Handy (1992) dan Cervero & Radish (1996) meneliti pengaruh penataan kawasan new urbanist terhadap perilaku berkendara untuk tujuan selain bekerja (non-work travel) pada kawasan lokal permukiman dan regional kota. Kawasan yang dipilih sebagai sampel adalah kawasan yang dirancang dengan konsep new urbanist (high local accessibility), dan kawasan sub urban (low local accessibility). Pada kawasan sub urban yang digunakan sebagai obyek studi, digunakan pola tata guna lahan seragam, tanpa adanya fasilitas perbelanjaan, perpustakaan, maupun sekolah. Sedangkan pola jalan yang digunakan adalah curvilinear. Metode survey yang digunakan adalah kuesioner dengan masyarakat kawasan new urbanist dan konvensional sub urban sebagai responden. Pertanyaan yang diberikan terkait dengan intensitas mengunjungi tempat publik baik di kawasan pemukiman maupun regional kota, serta moda transportasi apa yang digunakan.

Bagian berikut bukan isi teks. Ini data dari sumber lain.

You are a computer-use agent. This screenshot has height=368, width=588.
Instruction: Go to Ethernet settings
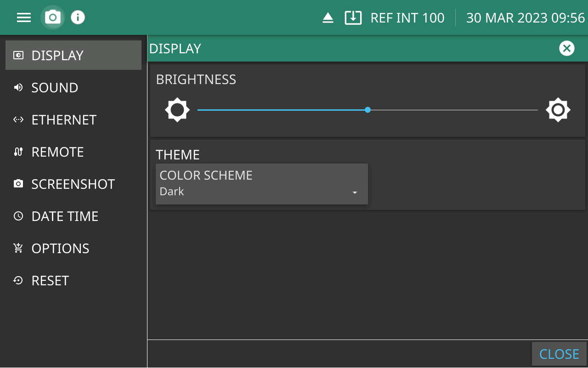[x=64, y=120]
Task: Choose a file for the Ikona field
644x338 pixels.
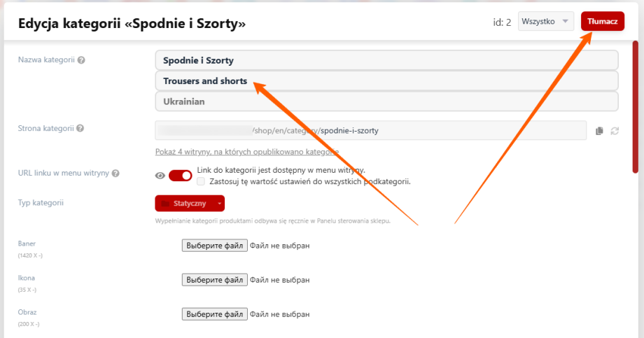Action: coord(214,280)
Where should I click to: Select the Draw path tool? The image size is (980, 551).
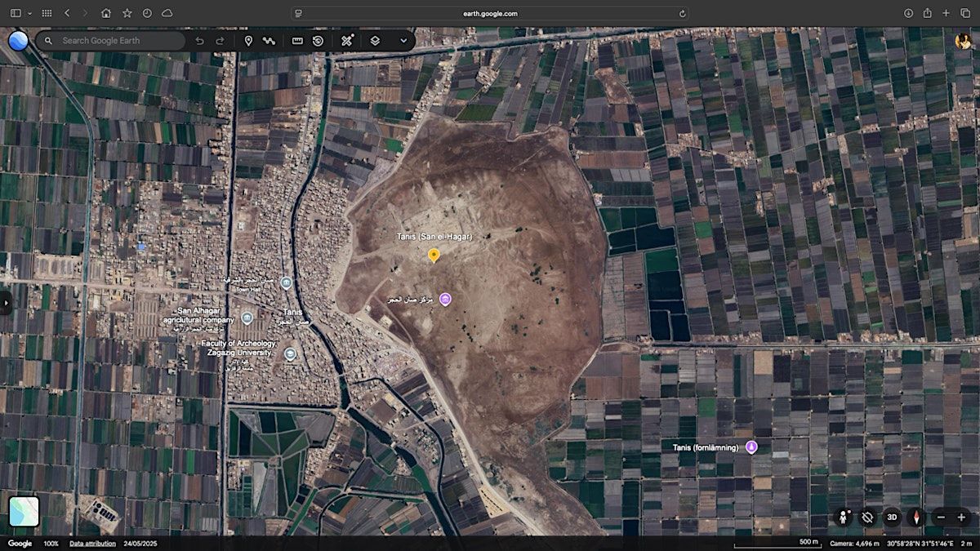coord(269,41)
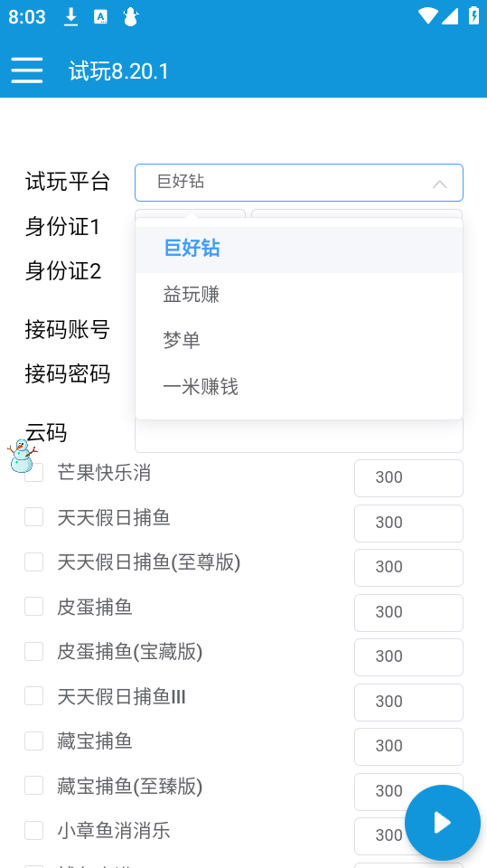
Task: Focus the 云码 input field
Action: tap(299, 436)
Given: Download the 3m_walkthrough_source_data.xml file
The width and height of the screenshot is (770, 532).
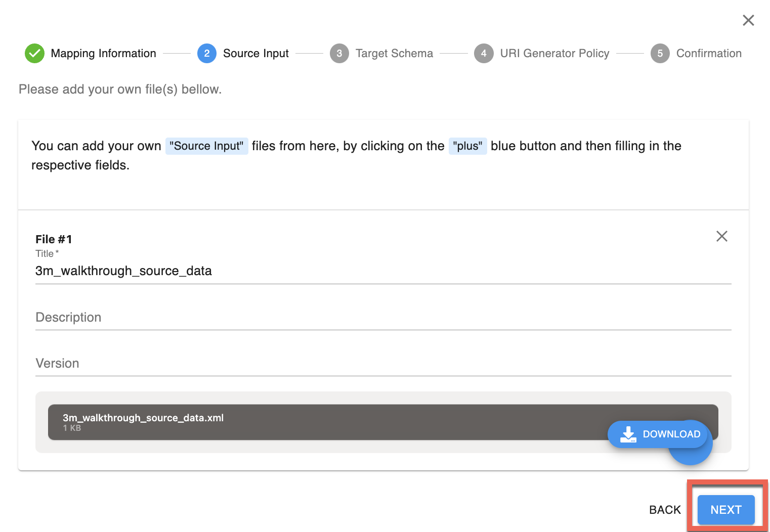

Dari hasil penelitian ditemukan bahwa pada kawasan new urbanist kebiasaan berjalan kaki ke tempat perbelanjaan maupun fasilitas publik lainnya lebih tinggi daripada pada kawasan sub urban (Handy, 1992; Cervero & Radish,1996; Lund, 2002). Namun kegiatan berjalan kaki ini bukan merupakan pengganti dari penggunaan kendaraan pribadi, melainkan merupakan aktivitas tambahan Handy (1992). Dikatakan demikian, karena walaupun terjadi peningkatan aktivitas berjalan kaki, warga kawasan new urbanist masih menggunakan kendaraan pribadinya secara berkala untuk menuju ke pusat perbelanjaan regional, atau tempat-tempat lain di kota. Artinya perancangan kawasan new urbanist tidak mengurangi intensitas traffic pada kawasan regional kota, namun hanya berpangaruh pada intensitas kegiatan berjalan kaki dalam kawasan yang bersangkutan.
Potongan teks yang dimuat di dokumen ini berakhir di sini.